We’ve been working to bridge this gap by providing better visibility into IT-related failures. For example, if a machine stops because it received the wrong data from SAP, we want the operator to see that immediately rather than waiting for someone from IT to investigate weeks later. This kind of transparency is crucial for building trust in the system and shifting the mindset around reliability.
Alexander:
That makes a lot of sense. It’s about creating alignment between IT and OT teams and ensuring they have a shared understanding of the challenges and trade-offs. What advice would you give to companies just starting their IT/OT integration journey?
Kasper:
Start by building a cross-functional team that includes people from both IT and OT. The key is collaboration. IT needs to understand the realities of the shop floor, and OT needs to embrace modern IT practices.

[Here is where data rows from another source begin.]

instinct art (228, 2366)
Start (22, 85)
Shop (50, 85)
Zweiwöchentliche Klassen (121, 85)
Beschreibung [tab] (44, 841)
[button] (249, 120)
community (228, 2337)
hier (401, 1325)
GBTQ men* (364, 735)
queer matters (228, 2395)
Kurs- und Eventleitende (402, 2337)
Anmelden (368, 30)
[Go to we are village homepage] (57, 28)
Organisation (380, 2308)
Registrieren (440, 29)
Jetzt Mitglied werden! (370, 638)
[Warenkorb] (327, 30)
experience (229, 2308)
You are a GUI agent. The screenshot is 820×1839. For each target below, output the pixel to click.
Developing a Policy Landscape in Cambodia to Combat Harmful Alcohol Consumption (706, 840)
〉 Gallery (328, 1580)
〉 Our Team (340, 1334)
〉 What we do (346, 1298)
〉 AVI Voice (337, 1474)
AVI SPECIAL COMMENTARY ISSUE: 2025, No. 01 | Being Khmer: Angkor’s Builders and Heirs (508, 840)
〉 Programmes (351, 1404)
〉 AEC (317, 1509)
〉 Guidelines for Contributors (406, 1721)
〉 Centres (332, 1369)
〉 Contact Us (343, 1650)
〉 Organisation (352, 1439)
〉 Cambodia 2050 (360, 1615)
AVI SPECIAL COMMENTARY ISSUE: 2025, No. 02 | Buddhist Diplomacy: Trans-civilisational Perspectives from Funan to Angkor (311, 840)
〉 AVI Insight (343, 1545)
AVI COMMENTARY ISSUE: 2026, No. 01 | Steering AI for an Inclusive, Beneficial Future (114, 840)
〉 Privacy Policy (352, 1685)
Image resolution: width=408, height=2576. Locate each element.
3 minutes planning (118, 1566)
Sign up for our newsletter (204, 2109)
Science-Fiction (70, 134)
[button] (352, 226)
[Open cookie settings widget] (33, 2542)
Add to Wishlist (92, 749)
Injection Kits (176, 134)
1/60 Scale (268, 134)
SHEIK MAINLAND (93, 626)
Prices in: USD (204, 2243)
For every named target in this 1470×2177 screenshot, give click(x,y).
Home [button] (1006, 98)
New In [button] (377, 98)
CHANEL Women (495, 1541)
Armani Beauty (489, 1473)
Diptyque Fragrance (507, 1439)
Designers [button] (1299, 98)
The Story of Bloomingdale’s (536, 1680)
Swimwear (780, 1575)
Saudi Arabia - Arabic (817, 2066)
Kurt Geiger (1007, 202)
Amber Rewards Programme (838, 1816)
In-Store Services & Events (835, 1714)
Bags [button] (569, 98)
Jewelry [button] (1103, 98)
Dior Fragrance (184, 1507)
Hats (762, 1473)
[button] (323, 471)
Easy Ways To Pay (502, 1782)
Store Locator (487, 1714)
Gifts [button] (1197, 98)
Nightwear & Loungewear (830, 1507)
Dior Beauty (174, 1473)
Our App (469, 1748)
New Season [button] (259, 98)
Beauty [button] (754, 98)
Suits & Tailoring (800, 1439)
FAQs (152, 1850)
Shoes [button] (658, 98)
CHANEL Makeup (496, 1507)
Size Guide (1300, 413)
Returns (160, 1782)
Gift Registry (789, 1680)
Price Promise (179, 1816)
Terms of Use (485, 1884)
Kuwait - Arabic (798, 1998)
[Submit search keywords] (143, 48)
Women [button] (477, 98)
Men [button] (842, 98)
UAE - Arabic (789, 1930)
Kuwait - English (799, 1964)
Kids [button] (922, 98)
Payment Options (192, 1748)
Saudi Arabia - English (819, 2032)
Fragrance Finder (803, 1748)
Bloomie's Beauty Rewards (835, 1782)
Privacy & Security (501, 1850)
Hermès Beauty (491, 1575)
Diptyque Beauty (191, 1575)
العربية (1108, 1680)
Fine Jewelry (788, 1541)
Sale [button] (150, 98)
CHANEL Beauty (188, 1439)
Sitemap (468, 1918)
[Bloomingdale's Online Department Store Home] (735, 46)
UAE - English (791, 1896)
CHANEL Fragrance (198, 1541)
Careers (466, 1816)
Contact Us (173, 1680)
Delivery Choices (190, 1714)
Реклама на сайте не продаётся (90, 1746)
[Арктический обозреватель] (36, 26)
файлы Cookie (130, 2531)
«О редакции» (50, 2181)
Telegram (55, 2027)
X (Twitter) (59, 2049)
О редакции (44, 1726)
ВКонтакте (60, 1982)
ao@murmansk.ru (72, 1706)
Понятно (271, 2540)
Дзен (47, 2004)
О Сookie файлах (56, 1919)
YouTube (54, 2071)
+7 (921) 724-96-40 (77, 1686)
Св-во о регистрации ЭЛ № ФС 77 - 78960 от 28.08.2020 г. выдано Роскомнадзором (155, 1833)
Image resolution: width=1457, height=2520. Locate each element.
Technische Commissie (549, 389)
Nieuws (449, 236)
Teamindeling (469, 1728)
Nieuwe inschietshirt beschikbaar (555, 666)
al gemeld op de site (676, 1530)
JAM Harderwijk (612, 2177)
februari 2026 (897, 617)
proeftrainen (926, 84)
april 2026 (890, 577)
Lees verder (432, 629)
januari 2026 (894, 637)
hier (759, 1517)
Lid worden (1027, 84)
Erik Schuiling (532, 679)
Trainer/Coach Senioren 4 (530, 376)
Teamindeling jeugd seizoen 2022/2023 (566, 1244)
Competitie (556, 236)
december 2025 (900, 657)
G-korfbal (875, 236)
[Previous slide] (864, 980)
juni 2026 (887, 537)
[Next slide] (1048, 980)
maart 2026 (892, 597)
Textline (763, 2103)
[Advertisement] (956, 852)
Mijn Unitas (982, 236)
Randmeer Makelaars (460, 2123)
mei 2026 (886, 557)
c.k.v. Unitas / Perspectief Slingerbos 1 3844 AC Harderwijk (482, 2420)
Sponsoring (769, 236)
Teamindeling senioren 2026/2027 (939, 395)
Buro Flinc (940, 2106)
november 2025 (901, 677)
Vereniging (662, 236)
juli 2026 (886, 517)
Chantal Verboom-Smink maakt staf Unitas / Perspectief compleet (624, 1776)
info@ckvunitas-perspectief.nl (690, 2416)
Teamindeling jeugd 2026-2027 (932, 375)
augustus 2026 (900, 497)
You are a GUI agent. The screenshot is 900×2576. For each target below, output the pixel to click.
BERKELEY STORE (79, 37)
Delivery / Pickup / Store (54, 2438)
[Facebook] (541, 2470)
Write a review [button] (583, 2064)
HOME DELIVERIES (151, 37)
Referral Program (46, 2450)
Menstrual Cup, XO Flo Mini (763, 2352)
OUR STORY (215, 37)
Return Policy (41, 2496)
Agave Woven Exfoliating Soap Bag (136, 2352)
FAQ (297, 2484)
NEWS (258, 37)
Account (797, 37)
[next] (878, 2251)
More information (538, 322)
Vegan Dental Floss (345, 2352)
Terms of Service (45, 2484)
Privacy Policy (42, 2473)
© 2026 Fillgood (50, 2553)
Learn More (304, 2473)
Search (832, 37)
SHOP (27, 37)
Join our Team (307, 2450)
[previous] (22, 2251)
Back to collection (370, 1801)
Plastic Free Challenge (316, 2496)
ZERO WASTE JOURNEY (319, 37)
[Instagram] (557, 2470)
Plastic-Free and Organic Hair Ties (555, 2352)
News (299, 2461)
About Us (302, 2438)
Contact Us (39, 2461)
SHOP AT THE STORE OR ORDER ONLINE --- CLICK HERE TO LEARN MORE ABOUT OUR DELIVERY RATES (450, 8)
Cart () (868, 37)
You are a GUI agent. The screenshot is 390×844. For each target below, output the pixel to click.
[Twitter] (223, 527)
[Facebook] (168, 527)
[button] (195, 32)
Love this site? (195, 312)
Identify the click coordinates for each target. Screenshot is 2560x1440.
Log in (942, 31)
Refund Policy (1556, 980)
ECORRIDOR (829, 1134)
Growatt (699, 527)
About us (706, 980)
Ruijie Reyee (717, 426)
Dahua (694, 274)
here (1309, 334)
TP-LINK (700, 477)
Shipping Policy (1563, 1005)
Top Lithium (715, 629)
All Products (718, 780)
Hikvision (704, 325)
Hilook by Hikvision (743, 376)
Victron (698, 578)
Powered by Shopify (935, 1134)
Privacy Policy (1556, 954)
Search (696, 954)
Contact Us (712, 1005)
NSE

I also recommend focusing on decoupling producers and consumers of data as early as possible. This gives you the flexibility to adapt to new technologies and vendors without having to rebuild your entire system. And finally, don’t underestimate the importance of user feedback. Involve operators and technicians early in the process to ensure the solutions you build actually meet their needs.
Alexander:
That’s fantastic advice, Kasper. Thank you so much for sharing your insights. I’m sure our listeners will find this incredibly valuable. If anyone has questions or wants to learn more, can they reach out to you?
Kasper:
Absolutely. Feel free to contact me anytime. I’m always happy to discuss these topics and share experiences.
Alexander:
Thank you, Kasper. It’s been an absolute pleasure. I look forward to continuing this conversation and seeing how your journey unfolds.